## [DATA FOR PROCESSING]
_ _ _ _ _

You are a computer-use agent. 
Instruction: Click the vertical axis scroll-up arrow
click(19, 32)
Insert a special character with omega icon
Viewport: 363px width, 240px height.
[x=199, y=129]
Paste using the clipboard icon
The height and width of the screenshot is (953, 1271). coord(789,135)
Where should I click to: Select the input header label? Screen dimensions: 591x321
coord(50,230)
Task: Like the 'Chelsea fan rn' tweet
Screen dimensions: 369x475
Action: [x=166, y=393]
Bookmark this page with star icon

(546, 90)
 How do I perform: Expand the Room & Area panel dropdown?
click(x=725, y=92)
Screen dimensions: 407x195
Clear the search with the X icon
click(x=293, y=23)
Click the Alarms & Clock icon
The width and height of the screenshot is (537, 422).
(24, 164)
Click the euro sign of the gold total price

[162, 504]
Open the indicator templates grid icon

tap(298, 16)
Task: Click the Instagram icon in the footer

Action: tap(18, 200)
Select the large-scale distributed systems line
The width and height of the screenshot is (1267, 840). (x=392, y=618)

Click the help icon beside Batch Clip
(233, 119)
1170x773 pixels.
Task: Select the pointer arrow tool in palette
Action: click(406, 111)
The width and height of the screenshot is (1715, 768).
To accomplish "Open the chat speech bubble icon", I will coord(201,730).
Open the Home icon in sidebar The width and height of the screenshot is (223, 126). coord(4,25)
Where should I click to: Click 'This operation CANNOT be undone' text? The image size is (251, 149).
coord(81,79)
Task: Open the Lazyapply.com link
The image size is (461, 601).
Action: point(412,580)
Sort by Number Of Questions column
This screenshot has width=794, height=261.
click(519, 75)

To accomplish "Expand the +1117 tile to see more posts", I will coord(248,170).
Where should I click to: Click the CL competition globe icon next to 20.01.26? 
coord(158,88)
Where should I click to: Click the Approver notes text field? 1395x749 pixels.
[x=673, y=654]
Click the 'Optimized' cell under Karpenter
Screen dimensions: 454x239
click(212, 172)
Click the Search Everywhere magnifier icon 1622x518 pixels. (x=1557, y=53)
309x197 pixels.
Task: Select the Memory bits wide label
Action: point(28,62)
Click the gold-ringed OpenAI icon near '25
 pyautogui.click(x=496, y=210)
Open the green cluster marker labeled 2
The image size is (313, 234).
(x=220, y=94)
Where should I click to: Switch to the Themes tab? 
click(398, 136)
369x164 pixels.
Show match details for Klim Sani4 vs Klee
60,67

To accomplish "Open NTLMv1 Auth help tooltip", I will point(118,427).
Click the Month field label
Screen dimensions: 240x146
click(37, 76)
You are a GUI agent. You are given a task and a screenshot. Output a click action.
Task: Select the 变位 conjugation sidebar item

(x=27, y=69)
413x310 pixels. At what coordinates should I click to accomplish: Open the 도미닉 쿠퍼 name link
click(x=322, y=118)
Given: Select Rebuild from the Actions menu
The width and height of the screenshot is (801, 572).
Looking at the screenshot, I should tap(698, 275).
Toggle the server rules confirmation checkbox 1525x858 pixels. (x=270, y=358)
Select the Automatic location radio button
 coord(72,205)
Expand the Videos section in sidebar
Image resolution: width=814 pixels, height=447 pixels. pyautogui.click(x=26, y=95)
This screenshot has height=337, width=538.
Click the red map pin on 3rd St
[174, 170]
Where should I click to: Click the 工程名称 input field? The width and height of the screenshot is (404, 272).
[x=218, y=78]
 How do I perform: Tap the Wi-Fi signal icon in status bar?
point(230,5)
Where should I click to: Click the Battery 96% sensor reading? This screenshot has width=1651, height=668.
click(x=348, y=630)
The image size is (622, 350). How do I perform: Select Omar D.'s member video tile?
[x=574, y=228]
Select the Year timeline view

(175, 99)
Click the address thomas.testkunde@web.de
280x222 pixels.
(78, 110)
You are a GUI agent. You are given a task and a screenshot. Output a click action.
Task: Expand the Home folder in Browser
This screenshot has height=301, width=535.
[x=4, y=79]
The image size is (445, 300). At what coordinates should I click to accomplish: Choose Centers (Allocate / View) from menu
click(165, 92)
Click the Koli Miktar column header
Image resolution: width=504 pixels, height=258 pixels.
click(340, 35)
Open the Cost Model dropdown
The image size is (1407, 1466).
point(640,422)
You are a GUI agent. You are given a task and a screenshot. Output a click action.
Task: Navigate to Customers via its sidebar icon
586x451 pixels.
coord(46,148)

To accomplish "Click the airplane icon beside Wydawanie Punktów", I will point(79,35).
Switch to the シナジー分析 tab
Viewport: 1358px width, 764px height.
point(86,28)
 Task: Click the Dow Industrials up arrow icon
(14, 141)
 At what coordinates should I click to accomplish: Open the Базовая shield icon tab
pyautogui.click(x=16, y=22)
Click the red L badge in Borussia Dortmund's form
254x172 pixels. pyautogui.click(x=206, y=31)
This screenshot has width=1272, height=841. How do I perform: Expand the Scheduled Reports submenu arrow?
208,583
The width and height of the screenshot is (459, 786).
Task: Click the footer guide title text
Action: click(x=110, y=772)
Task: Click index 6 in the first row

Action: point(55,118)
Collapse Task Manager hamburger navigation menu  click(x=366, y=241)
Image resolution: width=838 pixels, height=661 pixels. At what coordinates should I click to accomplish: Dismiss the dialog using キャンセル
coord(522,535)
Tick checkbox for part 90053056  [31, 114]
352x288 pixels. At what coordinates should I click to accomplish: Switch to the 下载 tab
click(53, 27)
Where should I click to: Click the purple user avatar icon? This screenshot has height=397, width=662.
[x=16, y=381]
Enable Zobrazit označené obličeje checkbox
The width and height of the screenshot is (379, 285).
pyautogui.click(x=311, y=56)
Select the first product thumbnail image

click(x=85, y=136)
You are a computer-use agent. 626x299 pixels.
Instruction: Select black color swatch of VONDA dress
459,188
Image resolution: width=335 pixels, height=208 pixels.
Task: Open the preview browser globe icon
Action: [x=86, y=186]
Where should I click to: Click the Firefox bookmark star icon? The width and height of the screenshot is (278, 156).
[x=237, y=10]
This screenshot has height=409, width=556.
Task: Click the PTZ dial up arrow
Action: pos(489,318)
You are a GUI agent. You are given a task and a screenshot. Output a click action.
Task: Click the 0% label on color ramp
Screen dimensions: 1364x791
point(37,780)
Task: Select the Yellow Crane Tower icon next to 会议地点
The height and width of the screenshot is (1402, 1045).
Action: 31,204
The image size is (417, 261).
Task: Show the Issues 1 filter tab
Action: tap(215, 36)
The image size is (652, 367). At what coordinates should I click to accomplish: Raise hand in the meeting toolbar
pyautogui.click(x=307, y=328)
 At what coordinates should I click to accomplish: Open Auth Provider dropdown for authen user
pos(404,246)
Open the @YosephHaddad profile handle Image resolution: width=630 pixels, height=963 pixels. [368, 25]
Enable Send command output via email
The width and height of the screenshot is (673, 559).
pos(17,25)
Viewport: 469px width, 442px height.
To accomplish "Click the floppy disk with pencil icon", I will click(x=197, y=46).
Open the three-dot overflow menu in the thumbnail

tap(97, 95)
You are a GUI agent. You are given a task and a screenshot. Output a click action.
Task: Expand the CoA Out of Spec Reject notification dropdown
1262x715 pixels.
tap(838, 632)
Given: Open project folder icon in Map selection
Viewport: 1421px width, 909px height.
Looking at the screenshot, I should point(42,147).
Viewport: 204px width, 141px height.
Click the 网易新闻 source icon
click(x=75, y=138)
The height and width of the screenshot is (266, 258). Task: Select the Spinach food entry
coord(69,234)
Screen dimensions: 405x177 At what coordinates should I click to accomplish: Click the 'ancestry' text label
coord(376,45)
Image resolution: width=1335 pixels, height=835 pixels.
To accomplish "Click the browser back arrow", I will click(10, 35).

_ _ _ _ _

## [WHAT NEEDS TO BE DONE]
Only one stretch of the data above is needed. Restate it word for word, from the line containing "Where should I click to: Switch" through the line containing "Click the Month field label", both ends included.

## [RESULT OF THE TASK]
Where should I click to: Switch to the Themes tab? 
click(398, 136)
369x164 pixels.
Show match details for Klim Sani4 vs Klee
60,67

To accomplish "Open NTLMv1 Auth help tooltip", I will point(118,427).
Click the Month field label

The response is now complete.